- GOAL 1
In the post about the Volvo 144 with a bench seat, which Volvo series offered that option until 1972?
- GOAL 2
Continue the post and comments about the Volvo 144 with a bench seat, starting after the final comment.

[begin EXCERPT TO READ]

(first posted 5/28/2014. Turns out this was an option on 140 and 160 series Volvos up until 1972, but very rarely seen. And it required the column mounted shifter for the four speed manual. Both options were not offered in the US. The model was also an option, but she sold out very quickly)
This picture jolted me when I stumbled on it, and not just because of the occupant of this 144 sedan. I’d never seen or heard of a bench seat in a 144. Certainly it wasn’t available in the US, and I’m 99% certain not in other export markets like Germany. So I’m guessing it was strictly a home-market option. Somewhat oddly, there’s no evidence of a middle seat belt. And presumably, this is an automatic, because if someone tells me that Volvo also offered a column shift for their manual transmission, I’m really going to be flustered.
I knew I should have gone to Sweden in 1976 when I had the opportunity….
The girl behind the wheel doesn’t look old enough to drive. Today she could well be a grandmother.
She looks old enough to do ANYTHING. My goodness! And rest in peace, Maya Angelou.
The kind of Swedish sure-grip machine that Lt. Frank Drebin could only dream of.
All of a sudden, it hits me: The Volvo 240 was a better built 64 Studebaker, only a touch smaller and way less powerful!
@JPC – I think the factory turbo 240s were around 150-160HP in their better years. That’d at least give a (regular) V8 Lark a run for its money. It’s too bad there wasn’t a real 240 equivalent of a Studebaker R2/R4 car!
Yes, a Volvo 240 that could do this, well that is a Volvo I could get behind! 🙂
Here’s an old Volvo farm tractor that can do that:
Kiwi Robbie Franecevic raced a Volvo in Australian touring car racing a turbo 740 from memory it handled like an apartment block but since he learnt his trade in the family Humber80(hillman Minx) it probably wasnt all that bad. Those will fry tyres.
It was a 240 turbo, and actually won the 1986 championship (ahead of a Nissan and BMW incidentally, you had to look to 4th place to find Peter Brock in a Holden)
Yes 240 turbo he partnered with John Bowe. too late to edit by the time I looked it up sorry.
It’s very easy to increase the boost in Volvos; 300-350 hp is a pretty safe level.
jp, that reminds me of the Car and Driver road test of a Mercedes sedan in the mid-1960’s in which the author wrote that the car reminded him of an attempt to build the perfect 1956 Chevrolet Bel Air.
Love it!
There is nothing I don’t like about that picture.
When are y’all going to start showing real cars again?
Not a fan of Swedish girls? 🙂
I have nothing against girls of any nationality. In fact i married an Aussie girl. I don’t like Swedish cars, specially Volvos.

[end EXCERPT TO READ]
[begin GIVEN DATA]

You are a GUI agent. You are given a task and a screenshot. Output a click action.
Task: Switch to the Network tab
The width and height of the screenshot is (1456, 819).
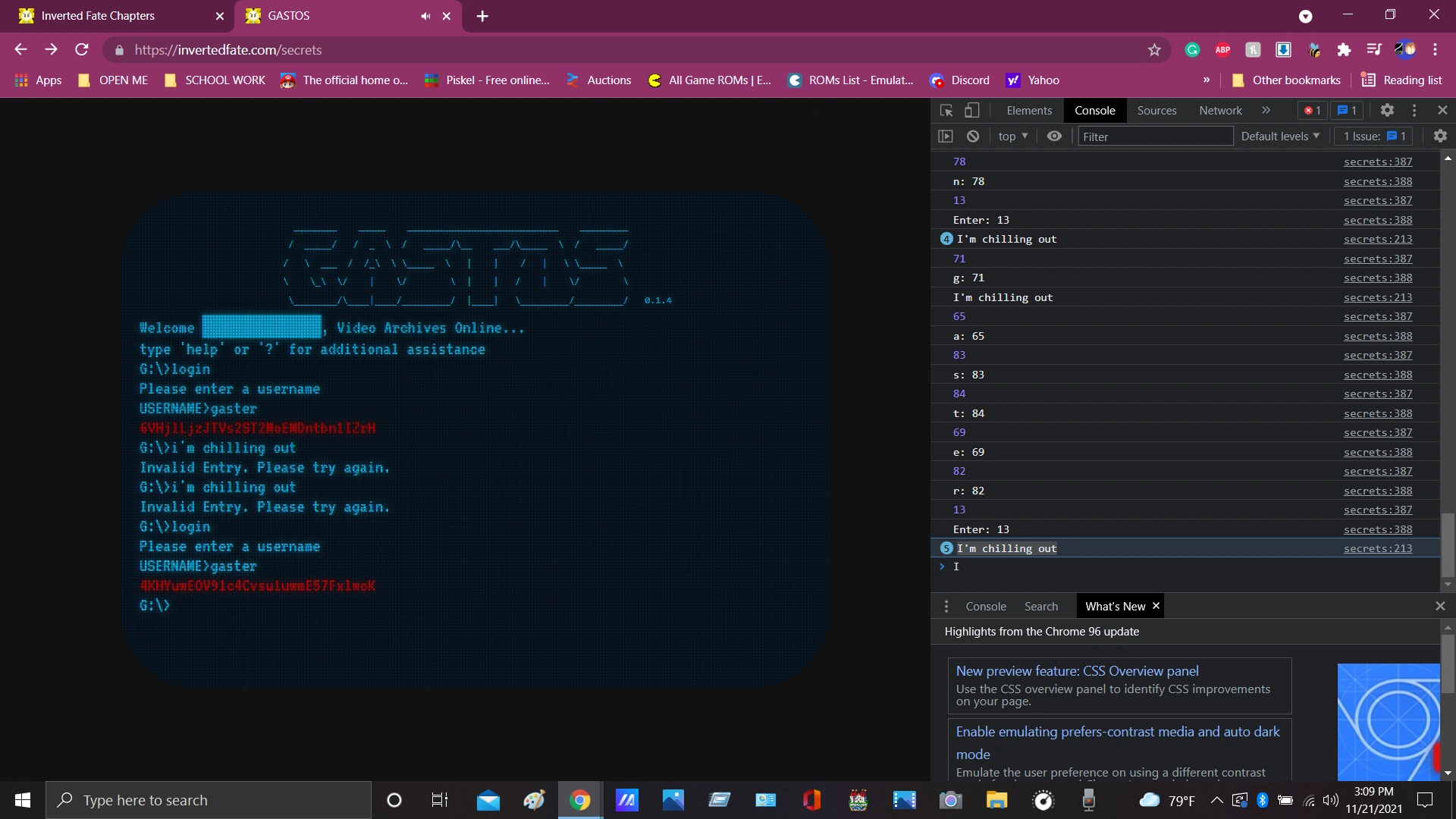point(1220,111)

[end GIVEN DATA]

- EXERCISE ANSWER 1
The 140 and 160 series.

- EXERCISE ANSWER 2
Rumor has it Paul and Perry are doing Naturally Aspirated Subaru Week sometime next month. 😀
So only girls with hairy legs?
I would definitely want a bench seat with a Swedish girl like her in the car!
+1
It is presumably an automatic in this picture, but it would equally well with Volvo’s traditional long shift lever. And judging by the steering wheel and dash, I think this is an early 140 that would have had that shifter if it were a manual. By the way, I thought I knew ’60’s and early ’70’s Volvos, but I never heard of this. And if I’d seen that picture when I was 14 I would not have forgotten.
I have no idea what this is. I have never heard of a bench seat in a Volvo, and I have never, ever, seen one in real life.
It looks like denim, but it could be corduroy. Considering the texture and color of the upholstery, the bench seat could very well be from some aftermarket catalogue.
For some reason I feel that the ’69 142 I owned for about a week had similar fabric, although maroon, not blue. I don’t think all 140’s were vinyl. But that was almost 40 years ago and I did not like that car. Gave it back to the seller, a friend who had bought my 122S a few years earlier, before I registered it. An Alfa Romeo was singing a siren song, and I bought it, but now I find 142’s very appealing, and could care less about ’70’s Alfas. Ahh, youth …
I remember this upholstery well, from the earlier years of the 140. Very nubby and tough feeling stuff. Actually, I have a chair from Ikea with very similar material. It was a common upholstery at the time, for interior furniture.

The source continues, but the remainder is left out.